I build event-driven microservice platforms, handle time-series data at scale, and ship applied-AI systems — LLM agents and real-time voice pipelines. I like owning services end-to-end, from architecture to production on Kubernetes.
A real-time speech-to-speech voice assistant: VAD → STT → LLM → TTS streamed over a single WebSocket on one 12 GB GPU. Re-architected a monolithic GPU pipeline into queue-backed worker services (RabbitMQ + vLLM), cutting single-turn latency 2.2s → 1.4s (34%) and p95 under load 7.6s → 3.3s (~55%).
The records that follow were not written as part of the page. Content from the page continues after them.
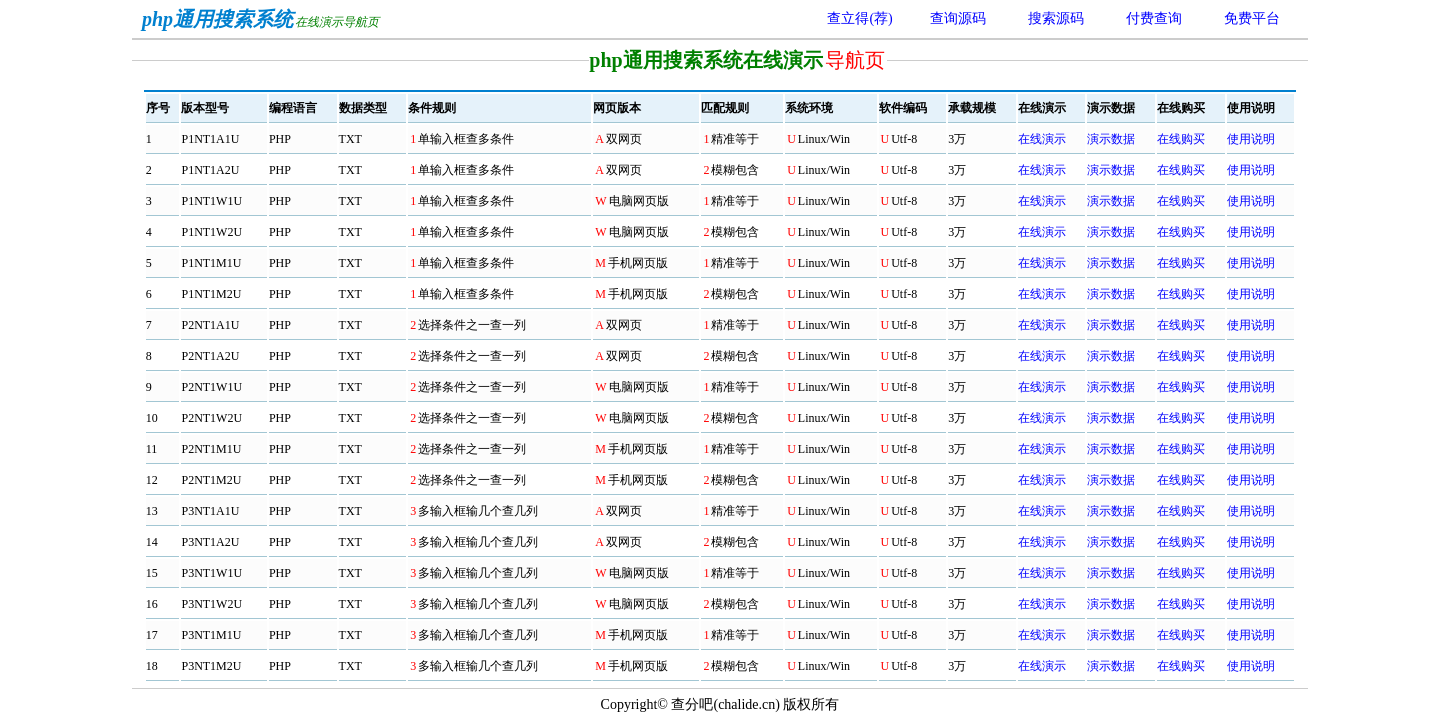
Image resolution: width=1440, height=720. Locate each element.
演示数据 (1111, 139)
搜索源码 (1056, 18)
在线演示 (1042, 139)
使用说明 (1251, 139)
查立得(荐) (859, 18)
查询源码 (958, 18)
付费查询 (1154, 18)
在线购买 (1181, 139)
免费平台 (1252, 18)
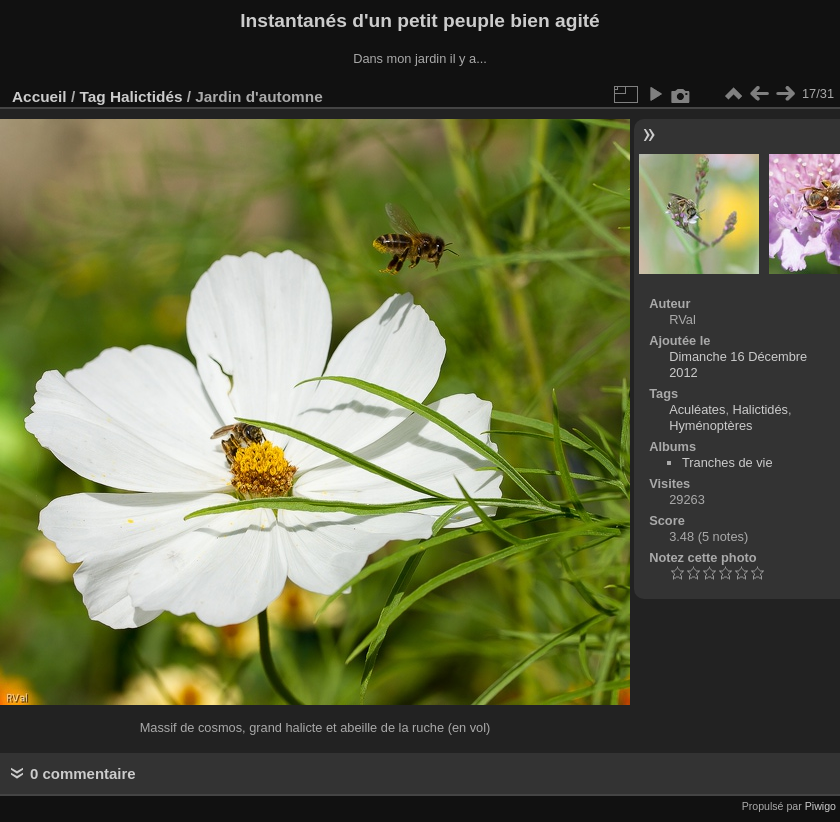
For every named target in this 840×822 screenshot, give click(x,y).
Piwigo (820, 806)
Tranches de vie (727, 462)
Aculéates (697, 409)
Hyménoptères (710, 425)
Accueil (39, 96)
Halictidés (146, 96)
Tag (92, 96)
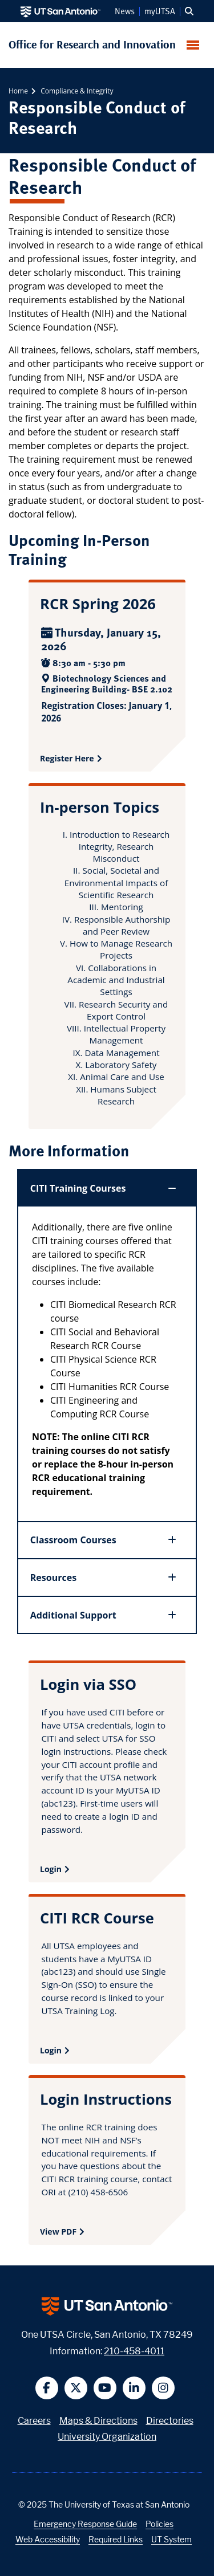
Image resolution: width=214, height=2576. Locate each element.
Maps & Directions (98, 2420)
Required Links (115, 2539)
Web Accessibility (47, 2539)
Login (51, 1869)
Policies (159, 2524)
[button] (189, 11)
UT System (171, 2539)
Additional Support (104, 1615)
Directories (169, 2420)
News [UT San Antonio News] (125, 11)
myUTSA (159, 11)
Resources (104, 1577)
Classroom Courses (104, 1540)
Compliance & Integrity (76, 91)
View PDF (58, 2231)
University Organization (107, 2436)
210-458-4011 (134, 2351)
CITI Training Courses (104, 1188)
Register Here (67, 758)
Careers (34, 2420)
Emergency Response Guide (85, 2524)
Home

A web-research agent built from scratch — a hand-rolled ReAct loop (no agent framework) with search_web / read_url tools, bounded tool budgets, and source-cited answers. Ships a prompt A/B-test eval harness comparing three research strategies on accuracy, safety, tool usage, and latency.
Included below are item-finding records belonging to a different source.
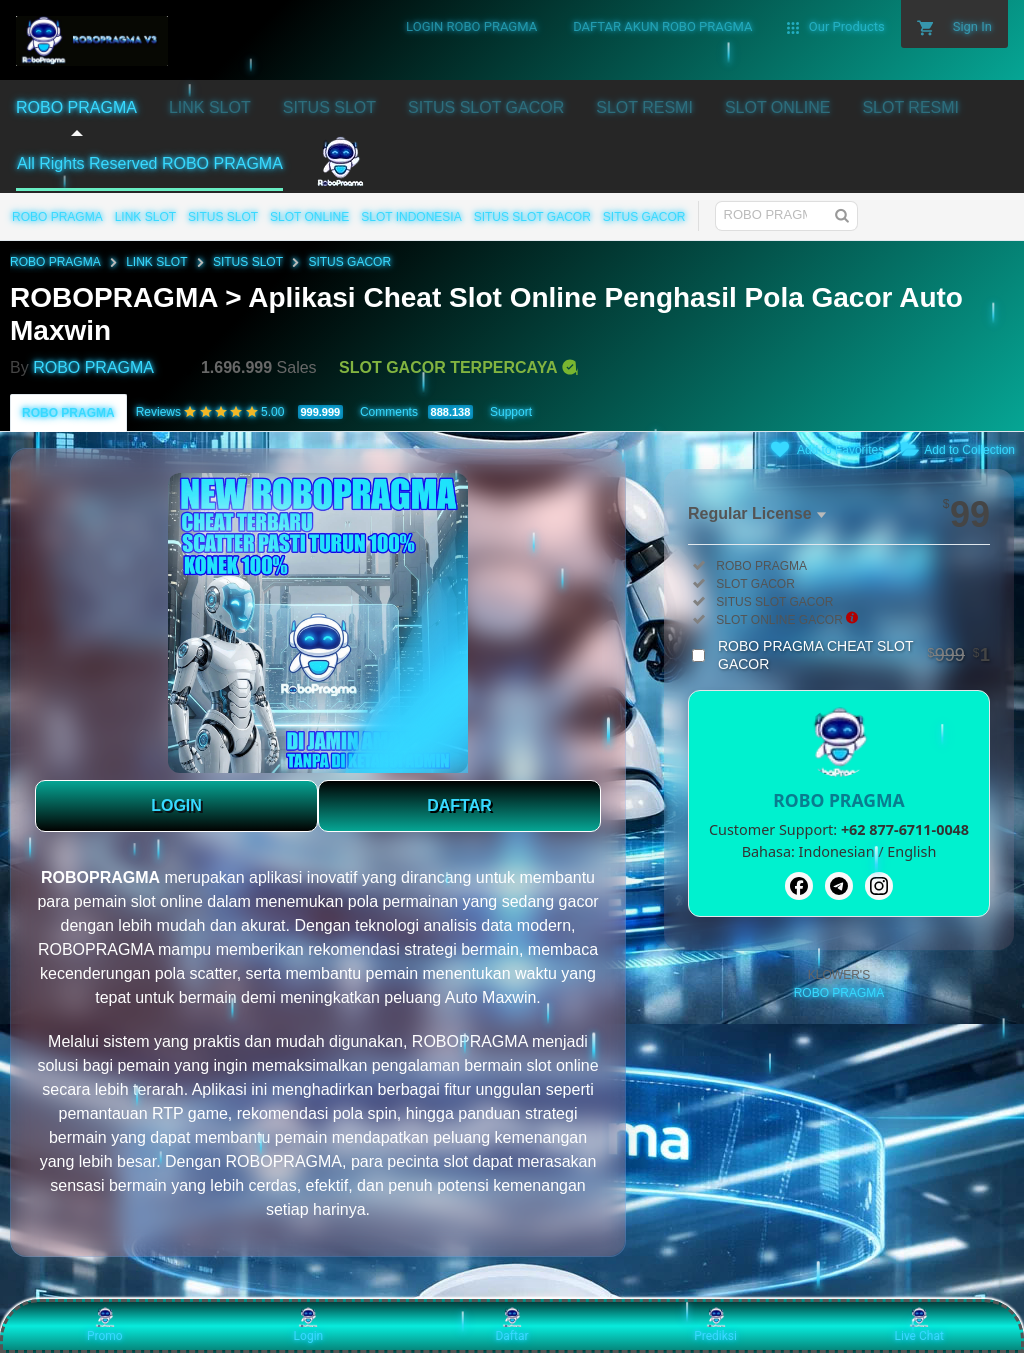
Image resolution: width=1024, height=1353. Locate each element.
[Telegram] (839, 886)
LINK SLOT (145, 217)
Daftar (511, 1325)
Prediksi (715, 1325)
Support (511, 412)
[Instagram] (879, 886)
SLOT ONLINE (309, 217)
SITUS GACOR (644, 217)
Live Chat (919, 1325)
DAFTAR (459, 805)
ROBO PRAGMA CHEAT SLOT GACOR (854, 655)
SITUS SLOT (223, 217)
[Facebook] (799, 886)
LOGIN (176, 805)
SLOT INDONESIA (411, 217)
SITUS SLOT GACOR (532, 217)
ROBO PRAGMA (57, 217)
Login (309, 1325)
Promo (105, 1325)
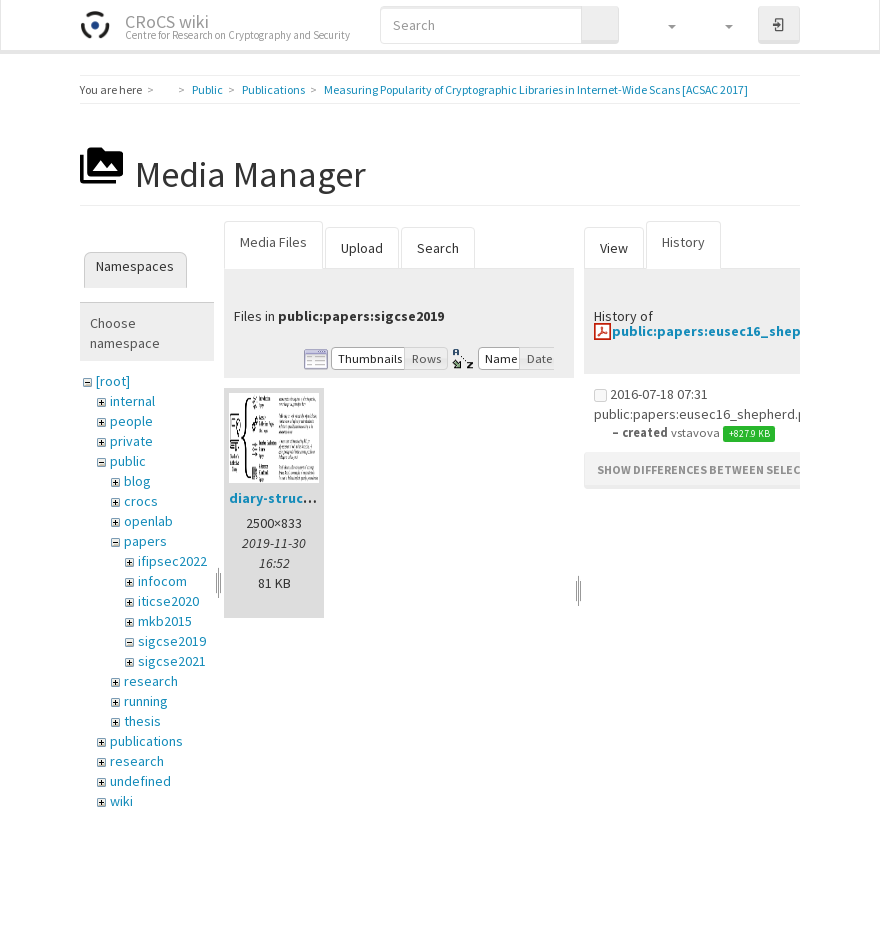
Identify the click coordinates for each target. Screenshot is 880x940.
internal (132, 401)
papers (145, 541)
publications (146, 741)
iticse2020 (168, 601)
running (146, 701)
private (131, 441)
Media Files (273, 242)
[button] (662, 25)
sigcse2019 (172, 641)
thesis (142, 721)
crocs (141, 501)
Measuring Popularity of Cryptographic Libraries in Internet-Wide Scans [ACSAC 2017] (536, 89)
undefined (140, 781)
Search (438, 248)
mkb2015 (165, 621)
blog (137, 481)
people (131, 421)
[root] (113, 381)
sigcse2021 (172, 661)
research (151, 681)
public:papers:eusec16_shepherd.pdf (736, 331)
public (128, 461)
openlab (148, 521)
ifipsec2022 (172, 561)
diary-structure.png (295, 498)
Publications (273, 89)
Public (207, 89)
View (614, 248)
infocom (162, 581)
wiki (121, 801)
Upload (362, 248)
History (683, 242)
A Redis server implemented from scratch in Rust — RESP protocol parsing, a key/value store with expiry, and concurrent client handling.
Merged a fix into the JSON language server that powers JSON validation and IntelliSense in VS Code — supporting enum discriminators to prevent an exponential-time validation freeze. A correctness-and-performance fix in a core Microsoft developer tool.
Merged a fix into pnpm (the fast, disk-efficient package manager, 35k+ ★) — fix(default-reporter): erase trailing characters on the progress line, a rendering fix in the CLI's terminal output.